Yes, much better :).

> 
>> +             unsigned long *bitmap = ranges[i].bitmap;
>> +
>> +             if ((index >= start) && (index < end) && (flags & type))
>> +                     return !!test_bit(index - start, bitmap);
>> +     }
>> +
>> +     return false;
>> +}
>> +
>>   /*
>>    * Write @data into the MSR specified by @index.  Select MSR specific fault
>>    * checks are bypassed if @host_initiated is %true.
>> @@ -1483,6 +1506,9 @@ static int __kvm_set_msr(struct kvm_vcpu *vcpu, u32 index, u64 data,
>>   {
>>        struct msr_data msr;
>>
>> +     if (!host_initiated && !kvm_msr_allowed(vcpu, index, KVM_MSR_ALLOW_WRITE))
>> +             return -ENOENT;
>> +
>>        switch (index) {
>>        case MSR_FS_BASE:
>>        case MSR_GS_BASE:
>> @@ -1528,6 +1554,9 @@ int __kvm_get_msr(struct kvm_vcpu *vcpu, u32 index, u64 *data,
>>        struct msr_data msr;
>>        int ret;
>>
>> +     if (!host_initiated && !kvm_msr_allowed(vcpu, index, KVM_MSR_ALLOW_READ))

=== Instruction ===
Reproduce the KVM MSR patch excerpt above in full, character for character, keeping every quote marker, plus sign, and indentation.

=== Data listing ===
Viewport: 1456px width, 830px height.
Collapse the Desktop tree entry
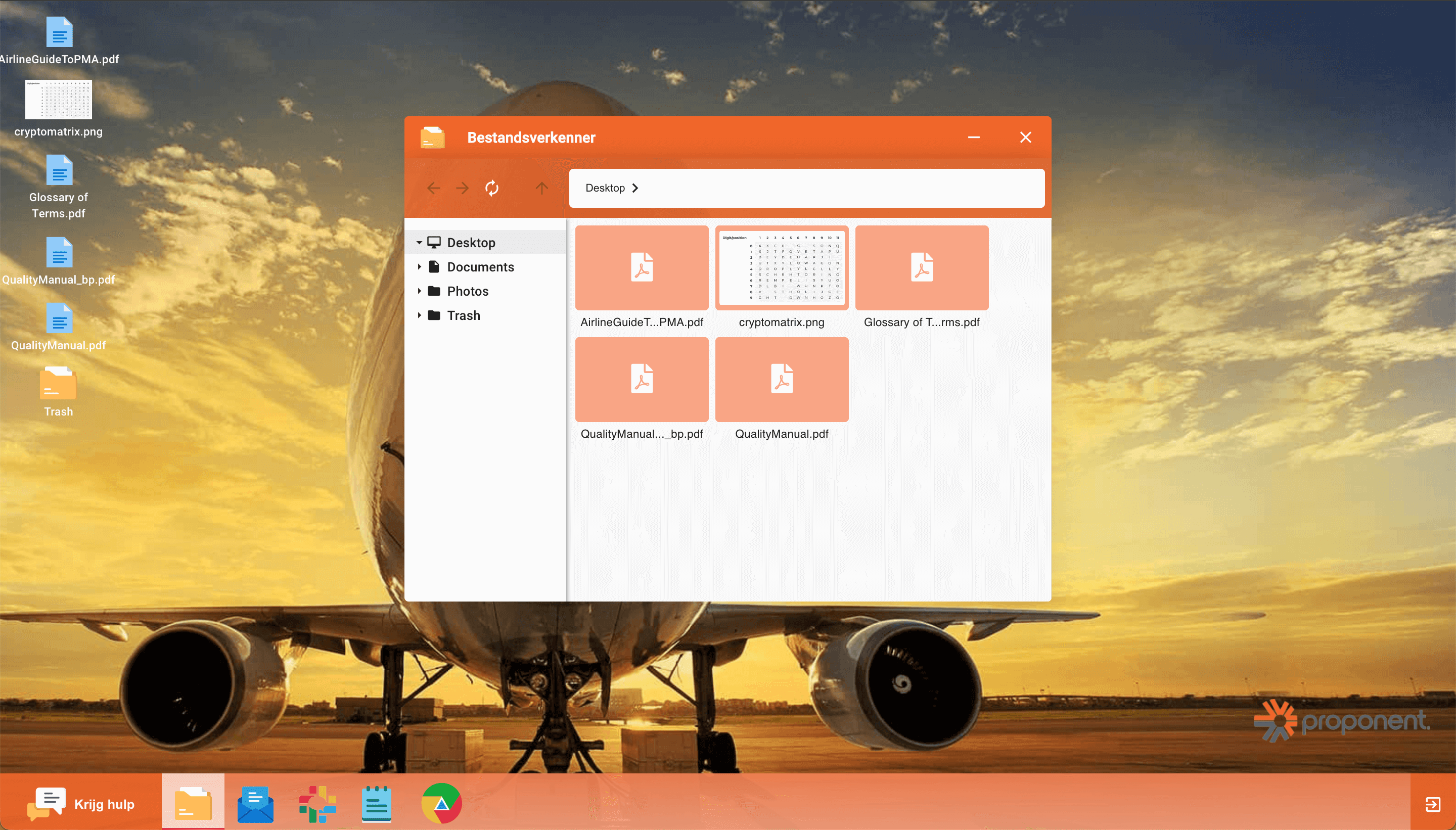[x=420, y=242]
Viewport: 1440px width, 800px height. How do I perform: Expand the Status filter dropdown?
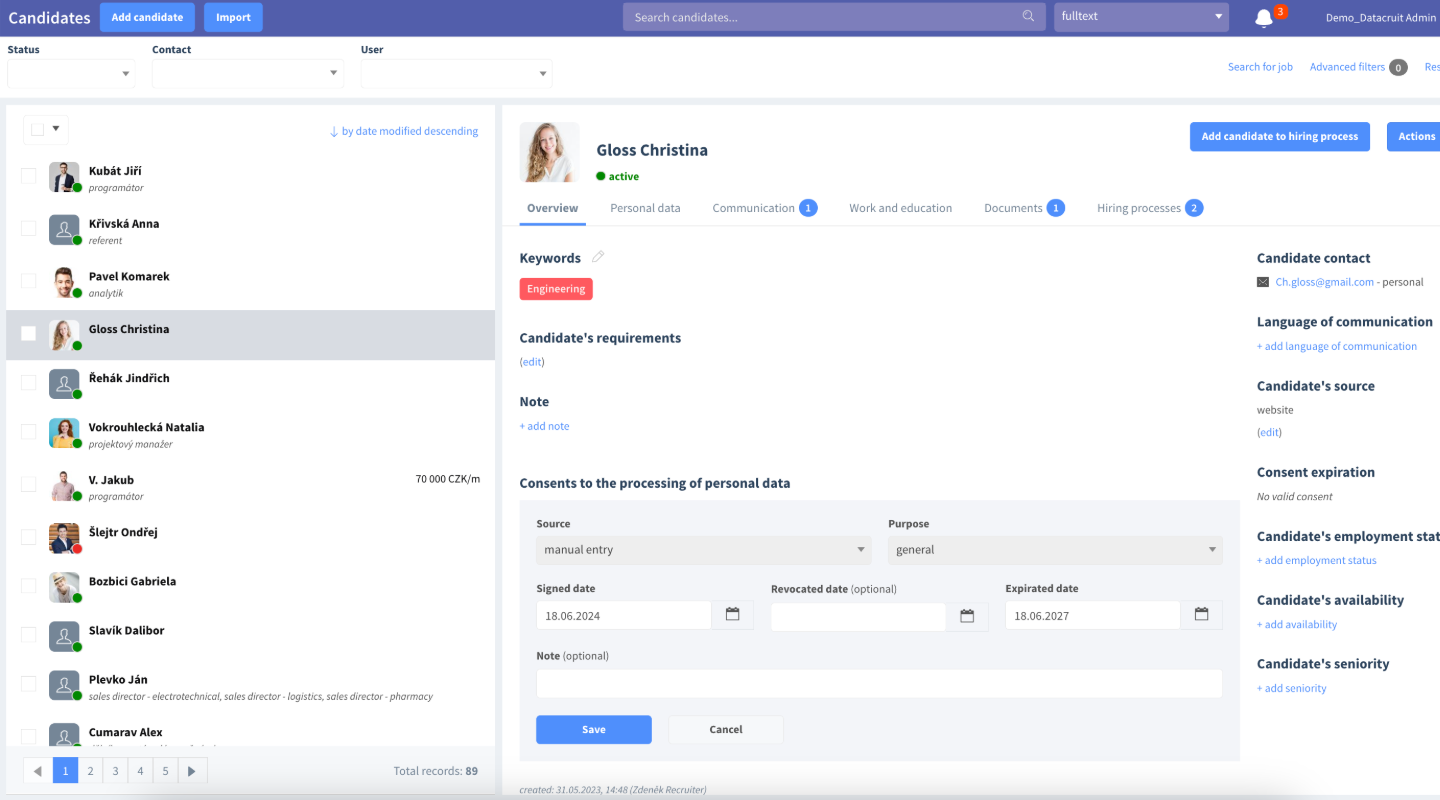coord(70,73)
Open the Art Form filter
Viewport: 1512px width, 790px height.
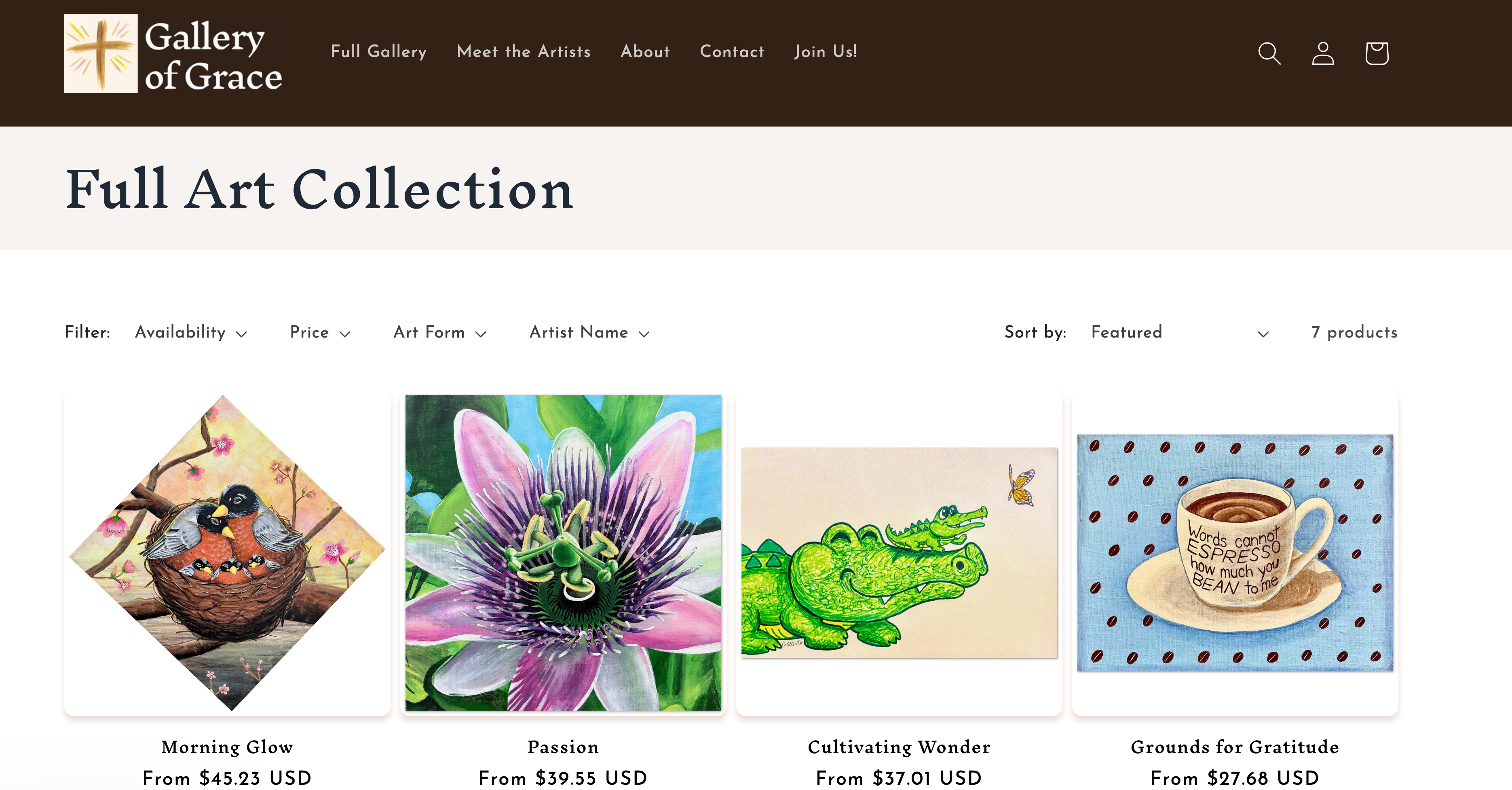(x=439, y=333)
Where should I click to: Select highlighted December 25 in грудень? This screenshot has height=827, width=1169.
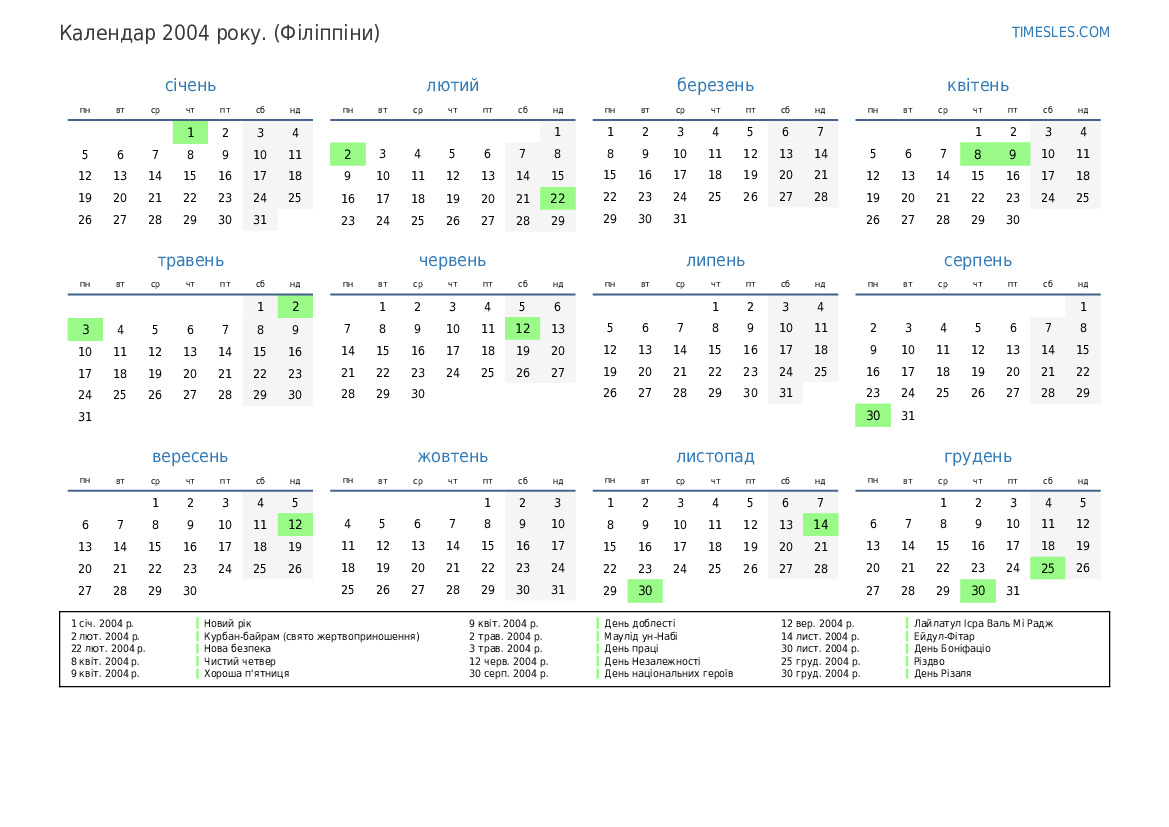pos(1047,568)
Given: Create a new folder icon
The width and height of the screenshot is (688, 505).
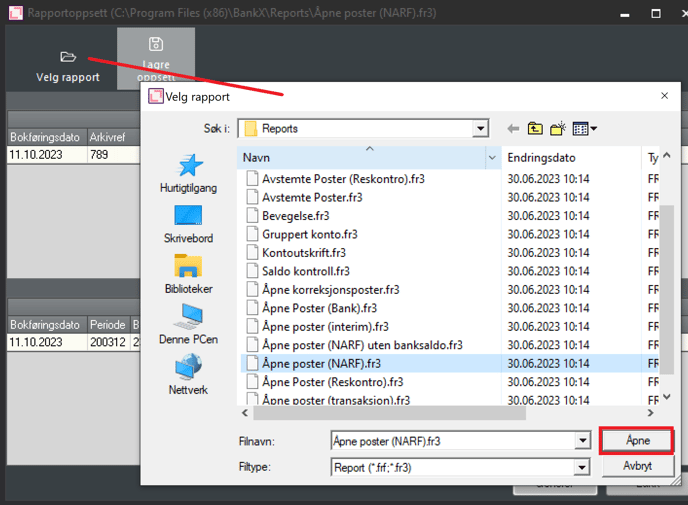Looking at the screenshot, I should (x=559, y=128).
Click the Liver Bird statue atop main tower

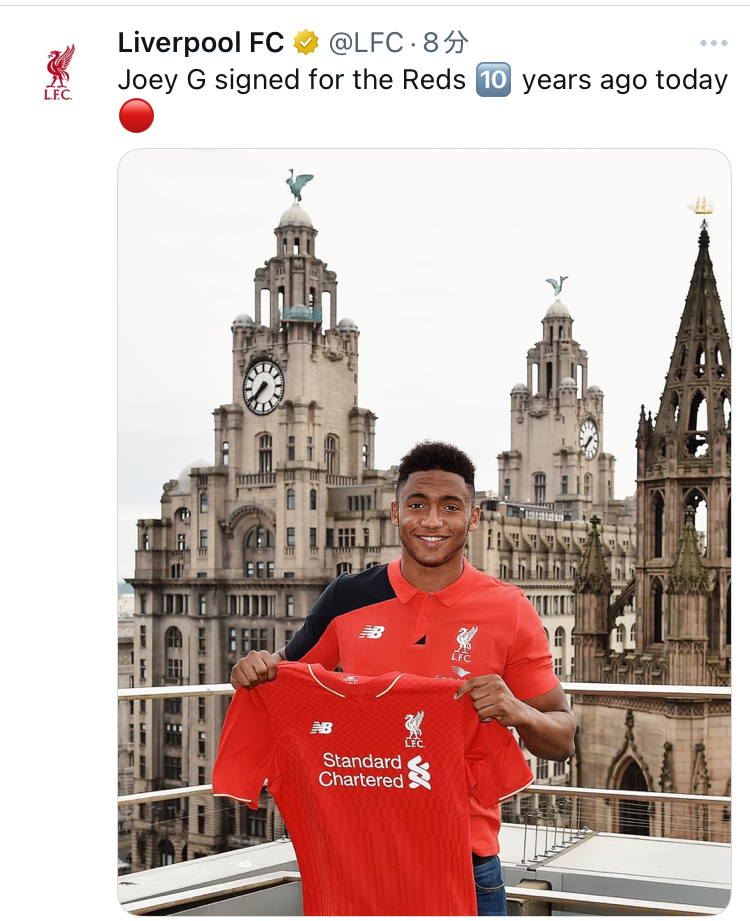300,186
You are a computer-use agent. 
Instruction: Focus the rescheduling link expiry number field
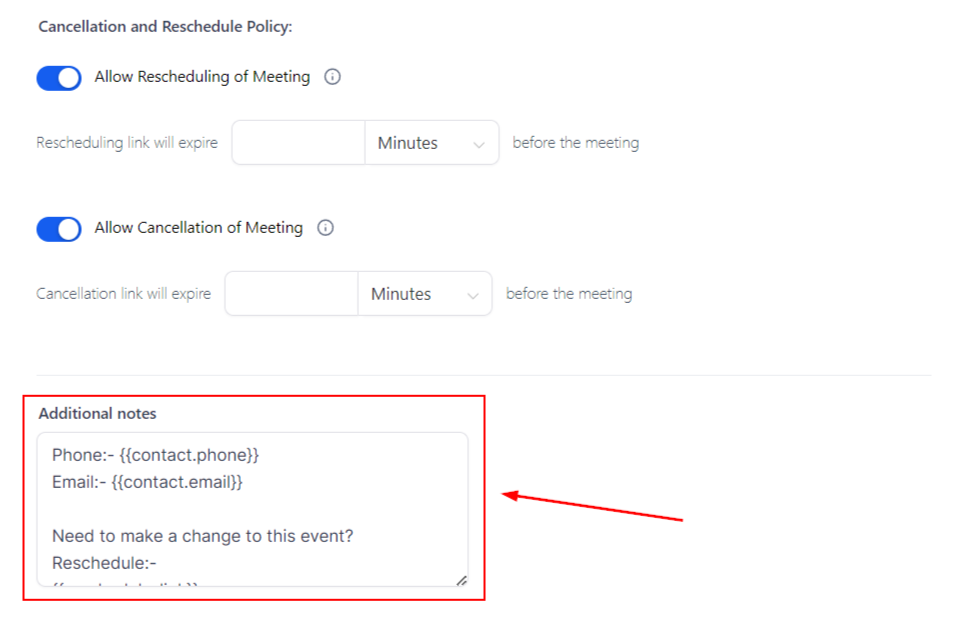coord(298,144)
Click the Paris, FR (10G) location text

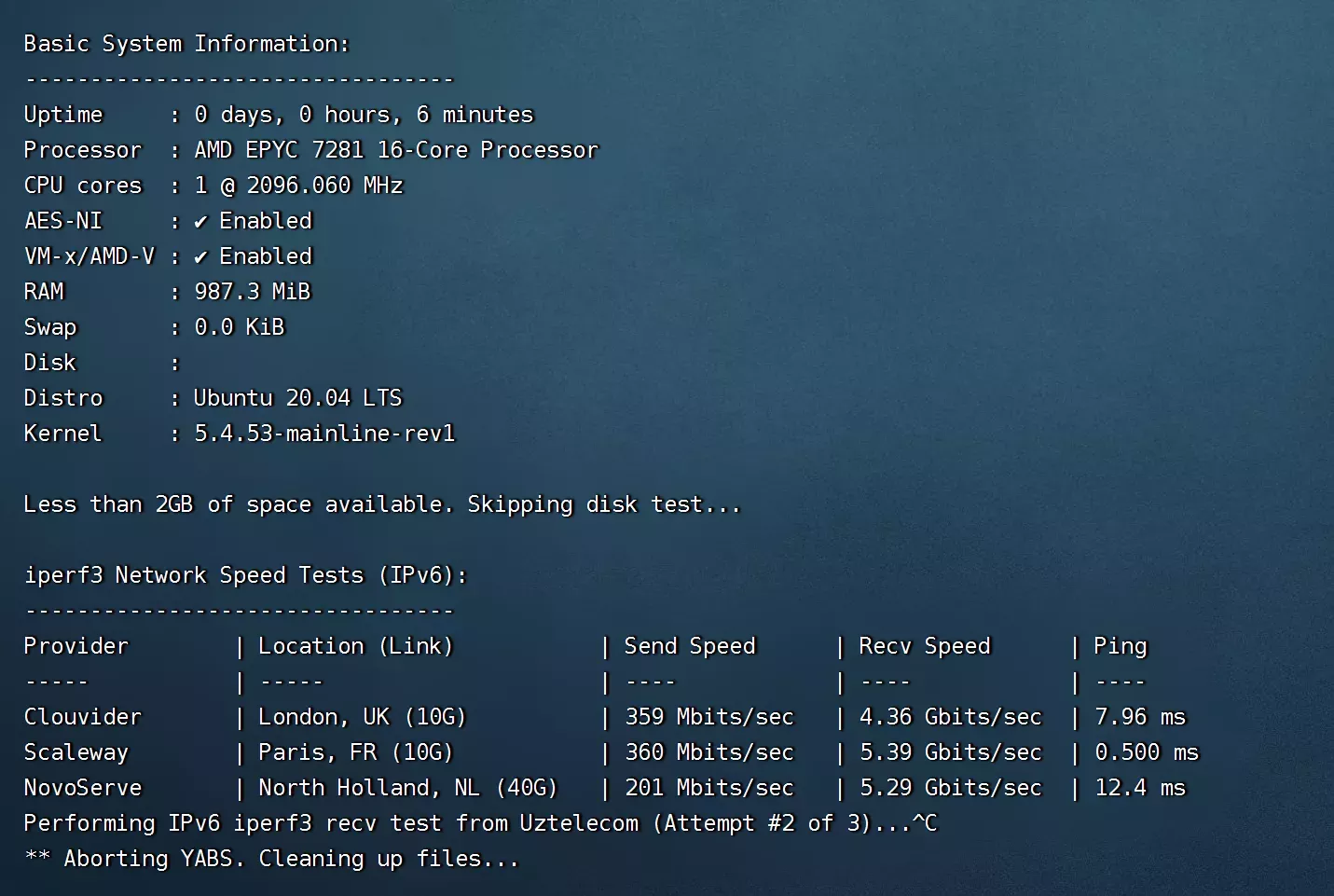pos(353,752)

=== Output of the exercise ===
Yes, much better :).

> 
>> +             unsigned long *bitmap = ranges[i].bitmap;
>> +
>> +             if ((index >= start) && (index < end) && (flags & type))
>> +                     return !!test_bit(index - start, bitmap);
>> +     }
>> +
>> +     return false;
>> +}
>> +
>>   /*
>>    * Write @data into the MSR specified by @index.  Select MSR specific fault
>>    * checks are bypassed if @host_initiated is %true.
>> @@ -1483,6 +1506,9 @@ static int __kvm_set_msr(struct kvm_vcpu *vcpu, u32 index, u64 data,
>>   {
>>        struct msr_data msr;
>>
>> +     if (!host_initiated && !kvm_msr_allowed(vcpu, index, KVM_MSR_ALLOW_WRITE))
>> +             return -ENOENT;
>> +
>>        switch (index) {
>>        case MSR_FS_BASE:
>>        case MSR_GS_BASE:
>> @@ -1528,6 +1554,9 @@ int __kvm_get_msr(struct kvm_vcpu *vcpu, u32 index, u64 *data,
>>        struct msr_data msr;
>>        int ret;
>>
>> +     if (!host_initiated && !kvm_msr_allowed(vcpu, index, KVM_MSR_ALLOW_READ))